BEGIN Provided records

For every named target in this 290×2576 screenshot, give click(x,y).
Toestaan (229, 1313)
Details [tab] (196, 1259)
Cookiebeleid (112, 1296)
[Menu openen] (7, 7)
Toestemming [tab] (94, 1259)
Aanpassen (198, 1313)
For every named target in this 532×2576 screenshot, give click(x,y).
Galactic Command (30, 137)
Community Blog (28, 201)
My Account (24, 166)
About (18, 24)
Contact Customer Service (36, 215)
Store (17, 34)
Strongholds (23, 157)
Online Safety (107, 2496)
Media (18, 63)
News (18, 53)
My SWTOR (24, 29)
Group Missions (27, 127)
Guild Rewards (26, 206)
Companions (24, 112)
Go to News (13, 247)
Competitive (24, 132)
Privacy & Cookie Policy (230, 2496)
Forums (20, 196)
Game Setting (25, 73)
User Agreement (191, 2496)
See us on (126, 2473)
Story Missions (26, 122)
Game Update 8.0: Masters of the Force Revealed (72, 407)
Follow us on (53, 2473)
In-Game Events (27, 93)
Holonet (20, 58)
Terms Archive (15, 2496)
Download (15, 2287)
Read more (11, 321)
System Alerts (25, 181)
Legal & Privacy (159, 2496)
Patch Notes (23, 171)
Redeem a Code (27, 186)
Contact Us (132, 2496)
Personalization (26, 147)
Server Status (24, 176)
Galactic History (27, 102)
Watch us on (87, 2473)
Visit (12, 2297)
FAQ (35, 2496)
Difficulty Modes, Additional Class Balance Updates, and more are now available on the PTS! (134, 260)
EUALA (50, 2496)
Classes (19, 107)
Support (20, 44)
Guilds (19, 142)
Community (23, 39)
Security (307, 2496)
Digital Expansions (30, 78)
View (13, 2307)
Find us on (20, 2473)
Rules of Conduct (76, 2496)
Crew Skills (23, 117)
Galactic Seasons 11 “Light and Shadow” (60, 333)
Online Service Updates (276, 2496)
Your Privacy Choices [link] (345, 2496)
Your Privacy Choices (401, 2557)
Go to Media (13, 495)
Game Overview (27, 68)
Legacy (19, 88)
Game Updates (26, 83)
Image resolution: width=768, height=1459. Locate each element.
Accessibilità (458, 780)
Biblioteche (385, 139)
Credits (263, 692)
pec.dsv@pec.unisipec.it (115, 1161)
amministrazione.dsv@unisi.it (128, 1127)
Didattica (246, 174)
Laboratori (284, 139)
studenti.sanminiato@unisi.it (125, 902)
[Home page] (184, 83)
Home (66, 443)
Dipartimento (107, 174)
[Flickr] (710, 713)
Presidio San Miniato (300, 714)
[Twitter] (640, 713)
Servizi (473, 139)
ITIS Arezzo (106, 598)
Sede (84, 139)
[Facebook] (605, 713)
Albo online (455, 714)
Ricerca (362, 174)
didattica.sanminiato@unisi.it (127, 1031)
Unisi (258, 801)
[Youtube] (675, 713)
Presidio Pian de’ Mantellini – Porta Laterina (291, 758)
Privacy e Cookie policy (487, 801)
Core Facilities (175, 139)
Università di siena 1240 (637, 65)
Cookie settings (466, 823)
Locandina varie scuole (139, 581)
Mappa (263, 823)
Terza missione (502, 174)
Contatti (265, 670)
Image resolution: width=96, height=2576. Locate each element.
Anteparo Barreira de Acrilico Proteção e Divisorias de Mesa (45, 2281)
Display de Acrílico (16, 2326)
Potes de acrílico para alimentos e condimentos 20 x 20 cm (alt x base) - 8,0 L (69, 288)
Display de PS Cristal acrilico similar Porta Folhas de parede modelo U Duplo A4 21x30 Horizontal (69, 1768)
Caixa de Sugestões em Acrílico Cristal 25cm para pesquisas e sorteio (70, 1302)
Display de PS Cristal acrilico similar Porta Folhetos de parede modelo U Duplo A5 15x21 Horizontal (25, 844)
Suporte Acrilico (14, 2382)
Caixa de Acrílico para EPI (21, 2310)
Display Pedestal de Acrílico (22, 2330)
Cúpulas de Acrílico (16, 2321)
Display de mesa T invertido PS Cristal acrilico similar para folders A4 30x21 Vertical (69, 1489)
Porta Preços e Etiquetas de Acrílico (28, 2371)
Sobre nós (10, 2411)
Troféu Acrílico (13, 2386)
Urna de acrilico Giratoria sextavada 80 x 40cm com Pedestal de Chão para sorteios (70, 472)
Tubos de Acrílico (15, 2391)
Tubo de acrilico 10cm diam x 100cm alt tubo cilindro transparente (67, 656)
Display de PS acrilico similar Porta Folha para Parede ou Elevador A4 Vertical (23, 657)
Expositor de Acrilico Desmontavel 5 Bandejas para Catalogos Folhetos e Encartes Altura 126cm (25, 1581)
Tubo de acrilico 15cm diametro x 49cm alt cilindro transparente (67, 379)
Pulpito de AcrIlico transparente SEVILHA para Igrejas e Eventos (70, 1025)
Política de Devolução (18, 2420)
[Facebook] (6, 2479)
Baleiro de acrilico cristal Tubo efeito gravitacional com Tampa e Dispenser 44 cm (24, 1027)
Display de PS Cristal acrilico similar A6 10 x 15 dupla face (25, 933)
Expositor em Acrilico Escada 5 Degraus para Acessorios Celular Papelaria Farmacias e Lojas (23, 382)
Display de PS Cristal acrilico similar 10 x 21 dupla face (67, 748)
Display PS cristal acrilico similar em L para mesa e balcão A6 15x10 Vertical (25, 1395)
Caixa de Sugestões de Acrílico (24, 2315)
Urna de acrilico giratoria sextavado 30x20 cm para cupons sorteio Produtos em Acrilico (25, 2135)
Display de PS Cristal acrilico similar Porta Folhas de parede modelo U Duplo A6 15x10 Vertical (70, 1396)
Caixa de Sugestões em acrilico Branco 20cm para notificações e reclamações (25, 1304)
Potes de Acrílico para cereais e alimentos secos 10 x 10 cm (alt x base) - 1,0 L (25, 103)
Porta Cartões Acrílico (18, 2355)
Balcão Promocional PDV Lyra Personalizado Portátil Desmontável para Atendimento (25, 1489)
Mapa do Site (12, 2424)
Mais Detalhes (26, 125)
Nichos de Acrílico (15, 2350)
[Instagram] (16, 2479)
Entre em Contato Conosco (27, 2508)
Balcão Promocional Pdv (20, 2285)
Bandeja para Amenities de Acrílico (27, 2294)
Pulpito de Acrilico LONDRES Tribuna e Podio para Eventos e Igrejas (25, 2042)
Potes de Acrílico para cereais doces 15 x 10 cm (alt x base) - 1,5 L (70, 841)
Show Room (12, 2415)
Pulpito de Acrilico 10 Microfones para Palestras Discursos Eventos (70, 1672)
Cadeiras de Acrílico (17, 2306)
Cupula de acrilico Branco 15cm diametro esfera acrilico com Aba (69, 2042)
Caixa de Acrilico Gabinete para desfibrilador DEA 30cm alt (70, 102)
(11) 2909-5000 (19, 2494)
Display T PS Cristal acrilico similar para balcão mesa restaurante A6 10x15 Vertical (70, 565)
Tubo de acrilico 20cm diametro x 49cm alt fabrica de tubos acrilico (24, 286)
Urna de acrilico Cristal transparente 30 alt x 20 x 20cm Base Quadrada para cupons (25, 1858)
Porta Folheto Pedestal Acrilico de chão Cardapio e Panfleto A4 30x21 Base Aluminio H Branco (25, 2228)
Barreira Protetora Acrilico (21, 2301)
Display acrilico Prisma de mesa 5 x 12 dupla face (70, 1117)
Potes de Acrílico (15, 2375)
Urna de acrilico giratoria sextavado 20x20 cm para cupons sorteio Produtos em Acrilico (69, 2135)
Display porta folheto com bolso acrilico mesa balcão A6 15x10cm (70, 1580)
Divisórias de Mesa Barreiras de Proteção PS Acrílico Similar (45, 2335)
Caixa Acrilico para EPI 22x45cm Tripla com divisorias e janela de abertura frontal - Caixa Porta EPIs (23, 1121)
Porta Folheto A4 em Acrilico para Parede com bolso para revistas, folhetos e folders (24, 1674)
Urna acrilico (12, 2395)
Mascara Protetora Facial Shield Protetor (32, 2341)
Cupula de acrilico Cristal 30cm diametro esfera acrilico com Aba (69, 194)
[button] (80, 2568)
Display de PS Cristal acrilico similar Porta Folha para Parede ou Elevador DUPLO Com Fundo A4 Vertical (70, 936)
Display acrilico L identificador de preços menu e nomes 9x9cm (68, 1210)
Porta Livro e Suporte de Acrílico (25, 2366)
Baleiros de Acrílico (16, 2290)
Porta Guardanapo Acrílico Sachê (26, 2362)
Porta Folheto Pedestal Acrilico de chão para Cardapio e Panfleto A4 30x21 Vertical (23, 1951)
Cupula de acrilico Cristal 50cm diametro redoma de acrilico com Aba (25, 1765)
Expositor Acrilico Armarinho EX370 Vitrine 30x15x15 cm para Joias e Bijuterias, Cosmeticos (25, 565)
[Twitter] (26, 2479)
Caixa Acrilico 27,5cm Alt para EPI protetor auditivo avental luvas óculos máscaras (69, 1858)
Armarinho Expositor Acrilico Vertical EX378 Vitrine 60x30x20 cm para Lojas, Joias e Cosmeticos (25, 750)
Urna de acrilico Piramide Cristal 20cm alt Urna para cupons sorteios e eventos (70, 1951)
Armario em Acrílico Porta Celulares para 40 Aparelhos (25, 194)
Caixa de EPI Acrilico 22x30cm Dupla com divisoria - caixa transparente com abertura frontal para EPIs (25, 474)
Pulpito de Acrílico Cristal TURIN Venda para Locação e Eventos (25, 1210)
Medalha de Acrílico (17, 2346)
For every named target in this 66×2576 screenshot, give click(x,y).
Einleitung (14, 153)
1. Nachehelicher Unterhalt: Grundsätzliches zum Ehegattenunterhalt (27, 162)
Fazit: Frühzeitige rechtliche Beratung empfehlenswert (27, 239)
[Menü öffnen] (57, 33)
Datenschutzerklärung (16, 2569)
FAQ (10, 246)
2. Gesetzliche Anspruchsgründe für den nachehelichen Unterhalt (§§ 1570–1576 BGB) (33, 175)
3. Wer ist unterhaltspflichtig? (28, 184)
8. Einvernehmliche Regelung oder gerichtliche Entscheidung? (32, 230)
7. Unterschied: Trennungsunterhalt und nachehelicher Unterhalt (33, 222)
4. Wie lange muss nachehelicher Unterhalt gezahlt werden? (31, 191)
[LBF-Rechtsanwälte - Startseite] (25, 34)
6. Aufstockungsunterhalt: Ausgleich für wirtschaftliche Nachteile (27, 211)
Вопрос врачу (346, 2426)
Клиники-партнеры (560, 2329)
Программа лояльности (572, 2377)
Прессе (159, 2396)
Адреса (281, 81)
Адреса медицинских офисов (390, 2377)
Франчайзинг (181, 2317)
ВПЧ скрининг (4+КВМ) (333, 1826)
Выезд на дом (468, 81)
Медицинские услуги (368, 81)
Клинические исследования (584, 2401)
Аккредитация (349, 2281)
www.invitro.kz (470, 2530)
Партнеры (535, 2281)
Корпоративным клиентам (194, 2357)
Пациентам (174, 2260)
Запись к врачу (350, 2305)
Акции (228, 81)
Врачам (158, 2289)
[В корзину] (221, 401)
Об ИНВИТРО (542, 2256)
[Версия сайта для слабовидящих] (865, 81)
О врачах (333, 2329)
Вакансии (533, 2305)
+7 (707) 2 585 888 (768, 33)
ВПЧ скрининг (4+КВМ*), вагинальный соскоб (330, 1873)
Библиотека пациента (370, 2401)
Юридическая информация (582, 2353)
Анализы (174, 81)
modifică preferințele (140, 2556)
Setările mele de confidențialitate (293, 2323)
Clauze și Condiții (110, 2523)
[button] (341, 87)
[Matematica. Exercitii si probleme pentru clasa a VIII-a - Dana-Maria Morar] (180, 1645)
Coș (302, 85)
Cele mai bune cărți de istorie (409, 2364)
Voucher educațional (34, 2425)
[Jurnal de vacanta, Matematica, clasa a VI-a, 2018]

END Provided records

Exercise aim: From the listing above, copy every line that holds the string "Matematica".

Answer for this exercise:
[Matematica. Exercitii si probleme pentru clasa a VIII-a - Dana-Maria Morar] (180, 1645)
[Jurnal de vacanta, Matematica, clasa a VI-a, 2018]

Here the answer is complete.